**Document section:**

* * *

How Counseling Helped an Employee Cope with Traumatic News Events

Duke Personal Assistance Service marks milestone of helping 30,000 employees and family members with short-term concerns

Brett Dickinson, a nurse in Duke's Ambulatory Surgery Center, fell into the habit of watching and listening to the news every moment she could.
Brett Dickinson, a nurse in Duke's Ambulatory Surgery Center, fell into the habit of watching and listening to the news every moment she could.

Brett Dickinson had fallen into an unhealthy habit. She fell asleep listening to cable news, and she watched it when she woke up at 5 a.m. On her work commute, she listened to public radio.

The news took a toll.

A nurse in Duke’s Ambulatory Surgery Center, Dickinson felt growing concern and sadness about current events such as violence, politics and natural disasters. But she had trouble tuning it all out.

“I felt sucked in by all of these events that were totally out of my control,” Dickinson said.

* * *

**Information given:**
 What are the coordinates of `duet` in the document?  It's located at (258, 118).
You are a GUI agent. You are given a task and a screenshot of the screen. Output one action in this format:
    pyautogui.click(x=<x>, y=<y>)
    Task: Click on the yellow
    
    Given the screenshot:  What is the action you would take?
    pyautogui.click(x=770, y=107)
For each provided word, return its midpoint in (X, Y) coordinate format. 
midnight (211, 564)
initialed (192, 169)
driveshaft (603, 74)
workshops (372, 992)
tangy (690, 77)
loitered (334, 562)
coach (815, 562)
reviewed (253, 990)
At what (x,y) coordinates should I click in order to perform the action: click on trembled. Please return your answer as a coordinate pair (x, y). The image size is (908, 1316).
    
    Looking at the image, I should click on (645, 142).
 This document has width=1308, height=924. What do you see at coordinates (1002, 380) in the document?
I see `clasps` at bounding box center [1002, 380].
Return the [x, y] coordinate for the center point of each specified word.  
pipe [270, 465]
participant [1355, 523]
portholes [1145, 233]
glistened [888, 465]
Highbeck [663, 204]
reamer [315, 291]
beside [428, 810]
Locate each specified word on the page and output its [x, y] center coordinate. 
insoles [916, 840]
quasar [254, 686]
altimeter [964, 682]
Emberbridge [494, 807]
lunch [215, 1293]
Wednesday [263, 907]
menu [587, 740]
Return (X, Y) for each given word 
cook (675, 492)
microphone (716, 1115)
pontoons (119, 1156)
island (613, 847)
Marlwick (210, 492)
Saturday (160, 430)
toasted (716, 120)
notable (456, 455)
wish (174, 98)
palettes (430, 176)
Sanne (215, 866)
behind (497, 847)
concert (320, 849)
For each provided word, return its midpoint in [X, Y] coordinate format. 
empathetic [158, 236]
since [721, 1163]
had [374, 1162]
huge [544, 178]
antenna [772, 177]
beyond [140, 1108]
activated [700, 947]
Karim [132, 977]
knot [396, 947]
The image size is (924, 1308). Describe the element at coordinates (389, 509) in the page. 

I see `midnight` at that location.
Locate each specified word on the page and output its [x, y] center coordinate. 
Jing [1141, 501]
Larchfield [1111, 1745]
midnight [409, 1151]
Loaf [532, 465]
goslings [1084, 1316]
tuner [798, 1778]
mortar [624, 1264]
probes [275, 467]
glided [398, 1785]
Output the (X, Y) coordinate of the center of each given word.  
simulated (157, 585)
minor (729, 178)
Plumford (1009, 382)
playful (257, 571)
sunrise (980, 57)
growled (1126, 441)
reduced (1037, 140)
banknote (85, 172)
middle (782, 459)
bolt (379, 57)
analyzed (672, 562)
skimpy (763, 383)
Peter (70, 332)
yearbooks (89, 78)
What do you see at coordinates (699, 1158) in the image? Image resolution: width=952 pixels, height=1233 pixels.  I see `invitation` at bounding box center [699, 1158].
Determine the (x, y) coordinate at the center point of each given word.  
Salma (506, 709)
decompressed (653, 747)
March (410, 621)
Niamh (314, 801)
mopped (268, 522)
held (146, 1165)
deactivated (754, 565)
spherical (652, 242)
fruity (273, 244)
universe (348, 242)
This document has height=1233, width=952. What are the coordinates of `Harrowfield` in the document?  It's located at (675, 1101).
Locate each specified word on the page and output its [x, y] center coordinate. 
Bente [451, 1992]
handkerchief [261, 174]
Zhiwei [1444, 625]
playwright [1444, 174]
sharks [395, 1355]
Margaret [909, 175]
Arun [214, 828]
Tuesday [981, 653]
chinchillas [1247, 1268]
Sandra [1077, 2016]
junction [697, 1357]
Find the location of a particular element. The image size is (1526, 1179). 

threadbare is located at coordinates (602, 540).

* * *

**Required action 1:** In the counseling article, at what time did Dickinson wake up and watch cable news?
**Required action 2:** Extend the counseling article by a few paragraphs, picking up right after Dickinson's quote about feeling "sucked in" by events.

**Exercise answer 1:** 5 a.m.

**Exercise answer 2:**
After feeling heart palpations and persistent anxiety, she called Duke’s Personal Assistance Service (PAS) and made an appointment. PAS provides University and Health System employees and their immediate family members up to eight confidential counseling sessions at no charge.

“I couldn’t figure out why I felt like I was in constant crisis mode,” Dickinson said. “In my first appointment, the counselor asked if I was watching the news a lot. All of the sudden, a light switch flicked on in my head. I never connected the two.”

Counselors at PAS help with a variety of concerns, including financial stress, physical and emotional health, alcohol and drug concerns, work issues and family and relationship issues. If clients need additional help after eight visits, PAS can connect them with a community resource.

PAS, which has been a part of Duke since 1984, marked its 30,000th client last December. Over the years, PAS has experienced an increase in new clients, which interim director Terry Nicotra attributes to more employees seeking a holistic approach to health, as encouraged by the Healthy Duke initiative.

In the past fiscal year, PAS provided 3,801 in-person sessions with Duke employees and immediate family members – a third of which represents new clients.

“Mental health is a big part of one’s life,” Nicotra said. “I think people are recognizing that to maintain a healthy emotional life, it’s really helpful to talk to a counselor and try to sort out things that are troubling them.”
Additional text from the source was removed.